A Procissão da Senhora da Conceição (Crónica)
Para animar a fé e variar a liturgia eram frequentes as festas canónicas que esgotavam os ovos, o açúcar e a capacidade de endividamento na mercearia da aldeia.
A missa iniciava as festividades e prolongava-se com rituais e padres paramentados a rigor, vindos das paróquias vizinhas, e o sermão de um outro, contratado para enaltecer a santa e avivar a fé. O pregador subia ao púlpito e distinguia-se pela desenvoltura com que se exprimia, tanto mais apreciado quanto menos percebido, podendo confundir as virtudes e trocar os santos sem beliscar a fé ou pôr em risco os honorários.
Depois da missa a procissão percorria as ruas da aldeia com uma ou outra colcha nas janelas e mantas de farrapos garridas, que era pobre a gente e a intenção é que salvava.À frente iam os pendões, empunhados por braços possantes que contrariavam o vento, seguidos de bandeiras com imagens pias e anjinhos, apeados, de asas derreadas. A seguir viajavam alinhados os andores do Sagrado Coração de Jesus e de alguns santos que aliviavam o mofo e o abandono na sacristia. Por último vinha a estrela da companhia, a Senhora da Conceição, de comprovada virtude e milagres ignorados.
Os padres viajavam sob o pálio, conduzindo o arcipreste a custódia que exibia a hóstia consagrada, com acólitos a empunhar as varas.
Em meados do século que foi os cruzados gozavam ainda da estima de quem prevenia a salvação da alma e desconhecia a história das guerras religiosas. Assim, ladeando os andores, exultavam os garotos, meninos com uma faixa onde, a vermelho, se destacava a cruz e as meninas com uma touca que lhes escondia os cabelos e exibia uma cruz igual.
Depois dos padres e dos mordomos, orgulhosos dentro das opas, viajavam pelas ruas enlameadas as Irmandades. As Irmãs de Maria traziam o pescoço enfaixado com fitas azuis. Seguia-se a Irmandade do Sagrado Coração de Jesus com fitas vermelhas e, finalmente, as Almas do Purgatório com fitas roxas atrás de um estandarte que as anunciava, não fosse o diabo tomá-las como suas.
A cobrir a retaguarda a banda da Parada atacava música sacra enquanto os foguetes estalejavam no ar.
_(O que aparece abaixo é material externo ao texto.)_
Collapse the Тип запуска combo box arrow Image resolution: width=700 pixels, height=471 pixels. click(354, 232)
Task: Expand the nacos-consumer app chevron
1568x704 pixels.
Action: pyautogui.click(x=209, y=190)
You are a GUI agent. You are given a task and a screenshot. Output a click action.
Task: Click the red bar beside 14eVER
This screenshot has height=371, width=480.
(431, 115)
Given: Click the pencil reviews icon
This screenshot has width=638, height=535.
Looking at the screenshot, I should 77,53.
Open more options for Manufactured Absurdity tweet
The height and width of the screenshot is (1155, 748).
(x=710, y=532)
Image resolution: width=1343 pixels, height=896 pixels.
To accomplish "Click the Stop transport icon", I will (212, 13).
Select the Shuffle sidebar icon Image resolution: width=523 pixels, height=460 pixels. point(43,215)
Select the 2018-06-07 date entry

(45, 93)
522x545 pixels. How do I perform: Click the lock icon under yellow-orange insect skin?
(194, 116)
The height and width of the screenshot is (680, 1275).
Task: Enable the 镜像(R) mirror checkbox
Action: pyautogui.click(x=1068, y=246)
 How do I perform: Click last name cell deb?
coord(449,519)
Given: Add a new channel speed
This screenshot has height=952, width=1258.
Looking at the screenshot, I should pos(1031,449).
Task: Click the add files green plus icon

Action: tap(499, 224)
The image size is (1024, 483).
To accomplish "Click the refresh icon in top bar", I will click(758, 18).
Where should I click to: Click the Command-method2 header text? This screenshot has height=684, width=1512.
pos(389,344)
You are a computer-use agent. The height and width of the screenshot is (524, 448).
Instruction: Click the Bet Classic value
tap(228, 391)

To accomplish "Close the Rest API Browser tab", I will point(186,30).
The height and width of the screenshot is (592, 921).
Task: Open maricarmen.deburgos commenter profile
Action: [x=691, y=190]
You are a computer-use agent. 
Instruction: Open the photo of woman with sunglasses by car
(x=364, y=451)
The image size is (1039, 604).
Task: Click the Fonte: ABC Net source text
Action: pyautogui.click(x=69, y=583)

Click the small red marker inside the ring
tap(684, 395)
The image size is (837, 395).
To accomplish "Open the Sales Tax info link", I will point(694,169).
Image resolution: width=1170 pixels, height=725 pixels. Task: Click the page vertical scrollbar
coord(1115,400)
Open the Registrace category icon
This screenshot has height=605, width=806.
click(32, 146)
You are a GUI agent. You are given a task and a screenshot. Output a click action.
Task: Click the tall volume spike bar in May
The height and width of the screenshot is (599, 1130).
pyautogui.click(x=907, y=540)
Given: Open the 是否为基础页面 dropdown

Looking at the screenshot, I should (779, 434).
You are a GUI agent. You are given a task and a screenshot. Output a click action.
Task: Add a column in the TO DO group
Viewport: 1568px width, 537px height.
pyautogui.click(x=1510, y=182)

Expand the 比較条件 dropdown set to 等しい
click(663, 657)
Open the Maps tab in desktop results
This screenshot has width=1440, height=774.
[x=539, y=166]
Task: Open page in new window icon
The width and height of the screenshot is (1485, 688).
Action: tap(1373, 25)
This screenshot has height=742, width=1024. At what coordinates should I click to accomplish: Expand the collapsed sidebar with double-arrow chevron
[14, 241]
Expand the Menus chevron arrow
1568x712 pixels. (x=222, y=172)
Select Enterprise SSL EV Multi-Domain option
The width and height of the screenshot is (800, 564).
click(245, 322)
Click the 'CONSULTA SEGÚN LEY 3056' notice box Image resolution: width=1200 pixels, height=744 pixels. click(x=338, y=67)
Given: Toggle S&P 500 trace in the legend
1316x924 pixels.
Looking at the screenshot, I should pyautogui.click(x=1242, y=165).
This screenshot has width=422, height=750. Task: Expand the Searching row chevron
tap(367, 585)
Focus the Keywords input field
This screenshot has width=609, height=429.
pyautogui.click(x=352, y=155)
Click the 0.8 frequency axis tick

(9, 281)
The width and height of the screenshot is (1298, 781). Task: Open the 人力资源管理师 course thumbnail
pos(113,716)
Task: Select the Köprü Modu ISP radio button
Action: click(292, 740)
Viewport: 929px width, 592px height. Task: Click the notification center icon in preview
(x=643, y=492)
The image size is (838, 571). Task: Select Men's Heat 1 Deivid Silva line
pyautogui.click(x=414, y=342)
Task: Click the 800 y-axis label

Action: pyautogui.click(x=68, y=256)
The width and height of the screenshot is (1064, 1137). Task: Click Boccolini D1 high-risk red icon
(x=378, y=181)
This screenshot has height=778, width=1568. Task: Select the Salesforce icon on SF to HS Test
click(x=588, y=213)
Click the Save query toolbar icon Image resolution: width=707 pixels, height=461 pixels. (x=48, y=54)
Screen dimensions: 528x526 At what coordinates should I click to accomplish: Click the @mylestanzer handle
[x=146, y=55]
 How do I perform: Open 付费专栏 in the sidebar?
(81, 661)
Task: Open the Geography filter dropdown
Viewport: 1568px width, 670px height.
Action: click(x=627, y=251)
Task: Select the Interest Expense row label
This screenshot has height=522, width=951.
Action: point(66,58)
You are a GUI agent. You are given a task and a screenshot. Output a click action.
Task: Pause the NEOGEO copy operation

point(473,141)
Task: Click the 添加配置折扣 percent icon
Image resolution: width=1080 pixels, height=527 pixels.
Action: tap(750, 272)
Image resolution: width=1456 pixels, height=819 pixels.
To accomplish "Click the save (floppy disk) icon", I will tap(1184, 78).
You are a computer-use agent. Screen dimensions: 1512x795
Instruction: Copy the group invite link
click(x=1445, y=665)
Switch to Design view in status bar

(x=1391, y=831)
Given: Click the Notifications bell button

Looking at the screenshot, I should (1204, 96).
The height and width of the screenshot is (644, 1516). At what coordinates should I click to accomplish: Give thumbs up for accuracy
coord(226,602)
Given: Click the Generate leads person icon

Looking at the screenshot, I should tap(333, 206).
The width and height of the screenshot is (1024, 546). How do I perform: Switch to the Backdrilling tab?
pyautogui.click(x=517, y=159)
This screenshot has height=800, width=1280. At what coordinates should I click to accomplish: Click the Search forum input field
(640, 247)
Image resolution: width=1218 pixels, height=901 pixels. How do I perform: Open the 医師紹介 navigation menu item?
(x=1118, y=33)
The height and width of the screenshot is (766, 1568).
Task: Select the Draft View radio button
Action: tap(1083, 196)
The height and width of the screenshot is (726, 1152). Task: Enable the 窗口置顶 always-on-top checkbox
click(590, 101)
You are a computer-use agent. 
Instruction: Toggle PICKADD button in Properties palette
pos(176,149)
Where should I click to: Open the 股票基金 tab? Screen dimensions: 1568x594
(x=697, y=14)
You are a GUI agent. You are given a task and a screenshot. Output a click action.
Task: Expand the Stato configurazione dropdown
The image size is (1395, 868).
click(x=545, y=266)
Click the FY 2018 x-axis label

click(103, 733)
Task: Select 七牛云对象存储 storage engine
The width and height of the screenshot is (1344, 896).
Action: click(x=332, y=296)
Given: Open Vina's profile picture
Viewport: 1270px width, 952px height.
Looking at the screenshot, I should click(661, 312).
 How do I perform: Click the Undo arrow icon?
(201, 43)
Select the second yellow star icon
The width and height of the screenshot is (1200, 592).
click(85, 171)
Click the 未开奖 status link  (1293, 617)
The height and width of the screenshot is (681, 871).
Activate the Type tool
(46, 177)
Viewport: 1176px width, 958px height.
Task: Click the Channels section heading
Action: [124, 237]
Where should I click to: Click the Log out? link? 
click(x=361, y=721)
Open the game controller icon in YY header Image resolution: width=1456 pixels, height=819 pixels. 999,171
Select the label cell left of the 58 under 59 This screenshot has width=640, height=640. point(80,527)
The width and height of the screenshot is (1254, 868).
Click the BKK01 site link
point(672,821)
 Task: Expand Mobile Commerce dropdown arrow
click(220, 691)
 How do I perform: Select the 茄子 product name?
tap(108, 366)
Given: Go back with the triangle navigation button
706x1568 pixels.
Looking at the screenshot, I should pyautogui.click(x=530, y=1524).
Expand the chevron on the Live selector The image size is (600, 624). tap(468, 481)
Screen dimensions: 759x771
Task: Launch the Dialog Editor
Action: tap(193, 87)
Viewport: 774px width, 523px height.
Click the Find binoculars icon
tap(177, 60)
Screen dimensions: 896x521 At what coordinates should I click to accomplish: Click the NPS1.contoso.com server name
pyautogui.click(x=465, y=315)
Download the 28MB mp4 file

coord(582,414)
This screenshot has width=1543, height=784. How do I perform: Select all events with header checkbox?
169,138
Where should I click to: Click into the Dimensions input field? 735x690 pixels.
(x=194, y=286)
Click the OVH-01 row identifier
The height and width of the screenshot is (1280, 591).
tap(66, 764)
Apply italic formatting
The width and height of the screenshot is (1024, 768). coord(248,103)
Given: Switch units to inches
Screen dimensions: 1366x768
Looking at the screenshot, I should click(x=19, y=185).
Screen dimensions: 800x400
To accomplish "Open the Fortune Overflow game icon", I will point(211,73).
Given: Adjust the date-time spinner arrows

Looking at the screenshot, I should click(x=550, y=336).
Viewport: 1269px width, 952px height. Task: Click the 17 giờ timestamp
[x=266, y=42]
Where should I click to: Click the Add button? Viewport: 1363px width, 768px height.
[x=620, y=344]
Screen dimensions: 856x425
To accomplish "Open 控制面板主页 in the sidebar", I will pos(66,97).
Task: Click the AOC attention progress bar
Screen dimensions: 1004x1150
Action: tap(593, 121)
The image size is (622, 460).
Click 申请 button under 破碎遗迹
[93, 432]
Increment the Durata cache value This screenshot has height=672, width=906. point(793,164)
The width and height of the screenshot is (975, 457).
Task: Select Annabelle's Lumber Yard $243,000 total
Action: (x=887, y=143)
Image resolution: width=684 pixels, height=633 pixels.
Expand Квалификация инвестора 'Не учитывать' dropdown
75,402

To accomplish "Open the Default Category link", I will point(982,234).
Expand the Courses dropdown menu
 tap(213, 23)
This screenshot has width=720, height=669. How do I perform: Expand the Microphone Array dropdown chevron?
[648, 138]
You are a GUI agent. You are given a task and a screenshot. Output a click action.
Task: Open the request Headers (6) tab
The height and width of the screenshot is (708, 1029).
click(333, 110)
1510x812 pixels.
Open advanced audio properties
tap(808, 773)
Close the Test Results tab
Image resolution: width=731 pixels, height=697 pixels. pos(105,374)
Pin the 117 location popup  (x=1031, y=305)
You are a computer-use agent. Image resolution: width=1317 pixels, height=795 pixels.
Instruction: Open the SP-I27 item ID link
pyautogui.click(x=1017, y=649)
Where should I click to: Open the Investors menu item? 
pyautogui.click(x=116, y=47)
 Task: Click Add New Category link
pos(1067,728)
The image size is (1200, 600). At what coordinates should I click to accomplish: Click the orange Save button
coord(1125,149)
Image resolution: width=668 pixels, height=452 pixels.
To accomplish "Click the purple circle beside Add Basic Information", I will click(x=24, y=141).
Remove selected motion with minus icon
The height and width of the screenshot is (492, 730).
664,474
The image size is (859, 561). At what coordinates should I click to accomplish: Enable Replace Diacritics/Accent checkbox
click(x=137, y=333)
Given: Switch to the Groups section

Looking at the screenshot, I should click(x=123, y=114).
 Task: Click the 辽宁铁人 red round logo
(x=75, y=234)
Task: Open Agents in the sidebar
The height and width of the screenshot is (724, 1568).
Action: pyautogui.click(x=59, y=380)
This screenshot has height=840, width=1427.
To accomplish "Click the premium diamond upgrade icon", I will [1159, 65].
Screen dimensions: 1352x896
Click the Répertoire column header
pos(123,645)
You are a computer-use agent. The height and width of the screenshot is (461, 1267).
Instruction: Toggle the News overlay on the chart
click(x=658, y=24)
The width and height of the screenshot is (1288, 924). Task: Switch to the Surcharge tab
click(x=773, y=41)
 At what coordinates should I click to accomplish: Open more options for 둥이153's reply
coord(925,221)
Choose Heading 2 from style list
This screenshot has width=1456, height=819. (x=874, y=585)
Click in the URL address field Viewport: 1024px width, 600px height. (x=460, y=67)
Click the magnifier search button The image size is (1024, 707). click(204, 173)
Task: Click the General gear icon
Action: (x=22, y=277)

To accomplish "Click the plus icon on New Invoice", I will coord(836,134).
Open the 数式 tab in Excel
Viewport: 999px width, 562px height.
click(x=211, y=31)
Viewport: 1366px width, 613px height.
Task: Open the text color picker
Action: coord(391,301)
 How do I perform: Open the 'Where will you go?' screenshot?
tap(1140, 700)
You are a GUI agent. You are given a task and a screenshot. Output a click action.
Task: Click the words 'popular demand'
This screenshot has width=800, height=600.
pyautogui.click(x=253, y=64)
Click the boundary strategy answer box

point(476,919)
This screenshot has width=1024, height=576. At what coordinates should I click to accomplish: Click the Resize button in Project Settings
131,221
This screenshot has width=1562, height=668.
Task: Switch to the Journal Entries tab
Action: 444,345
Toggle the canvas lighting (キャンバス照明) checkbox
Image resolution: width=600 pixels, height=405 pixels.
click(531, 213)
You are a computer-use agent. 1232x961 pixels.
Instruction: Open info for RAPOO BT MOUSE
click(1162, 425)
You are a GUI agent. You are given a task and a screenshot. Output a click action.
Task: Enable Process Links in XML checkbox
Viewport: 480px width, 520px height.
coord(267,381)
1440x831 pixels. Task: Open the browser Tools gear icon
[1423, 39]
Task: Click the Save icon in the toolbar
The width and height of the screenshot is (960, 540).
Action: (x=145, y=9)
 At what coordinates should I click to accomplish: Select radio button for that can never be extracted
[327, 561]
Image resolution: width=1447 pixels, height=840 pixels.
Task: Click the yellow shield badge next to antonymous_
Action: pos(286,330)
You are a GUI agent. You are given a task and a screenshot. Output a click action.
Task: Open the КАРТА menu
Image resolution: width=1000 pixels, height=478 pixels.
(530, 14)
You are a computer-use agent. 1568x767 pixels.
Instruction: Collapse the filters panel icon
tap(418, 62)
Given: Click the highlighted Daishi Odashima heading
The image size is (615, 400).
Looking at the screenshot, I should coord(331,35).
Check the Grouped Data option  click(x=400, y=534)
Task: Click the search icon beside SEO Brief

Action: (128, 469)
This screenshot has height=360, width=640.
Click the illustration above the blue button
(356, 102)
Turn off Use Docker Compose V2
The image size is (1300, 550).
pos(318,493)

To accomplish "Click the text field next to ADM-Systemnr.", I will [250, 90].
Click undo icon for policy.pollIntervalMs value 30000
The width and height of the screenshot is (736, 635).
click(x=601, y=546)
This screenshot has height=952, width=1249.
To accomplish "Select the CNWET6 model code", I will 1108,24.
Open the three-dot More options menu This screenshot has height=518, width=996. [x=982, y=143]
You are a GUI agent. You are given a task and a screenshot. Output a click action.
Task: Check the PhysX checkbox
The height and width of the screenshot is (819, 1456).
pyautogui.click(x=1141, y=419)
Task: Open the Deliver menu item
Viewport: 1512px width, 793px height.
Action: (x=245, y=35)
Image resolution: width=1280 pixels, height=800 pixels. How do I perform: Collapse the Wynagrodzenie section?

A passo lento se o tempo convidava, ou mais apressados se a chuva fustigava, os crentes regressavam à igreja com deserções antecipadas a caminho de casa onde aguardavam as vitualhas.
Eram assim as procissões da minha infância percorrendo as ruas tortuosas da aldeia e os rectos caminhos da fé.
Carlos Esperança
Jornal do Fundão, ontem.
2 Comentários:
Mestre Carlos Encarnação,
obrigado por mais esta deliciosa reposição.Hoje, embora com mais alguns adereços, a situação não é muito diferente. Acrescentaria apenas que em algumas procissões, se aproveita o passeio dos venerados para os participantes trocarem os habituais abraços, de partir as costelas, por ser o momento de reencontro das longas ausências. Outros não resistem à tentação de fazer uns desvios à adega (a desidratação também mata) matar o vicio do cigarrito, ou aliviar águas. Resultado: É certo e sabido que o Pároco não dorme na procissão e no sermão mais próximo lá passa um raspanete dos antigos aos prevaricadores. O homem não percebe que aquilo não passa de um ritual. A propósito, o mestre não tem aparecido no praça alta! Porque será?
6:43 da tarde
Caro JSF:
Para além das suas palavras amáveis, que agradeço, devo informá-lo de que não me sinto com capacidade para tratar assuntos locais de que me encontro afastado.
É por isso que não escrevo no blog «Praça Alta» mantendo a colaboração permanente no jornal do mesmo nome, apesar de alguns piedosos protestos.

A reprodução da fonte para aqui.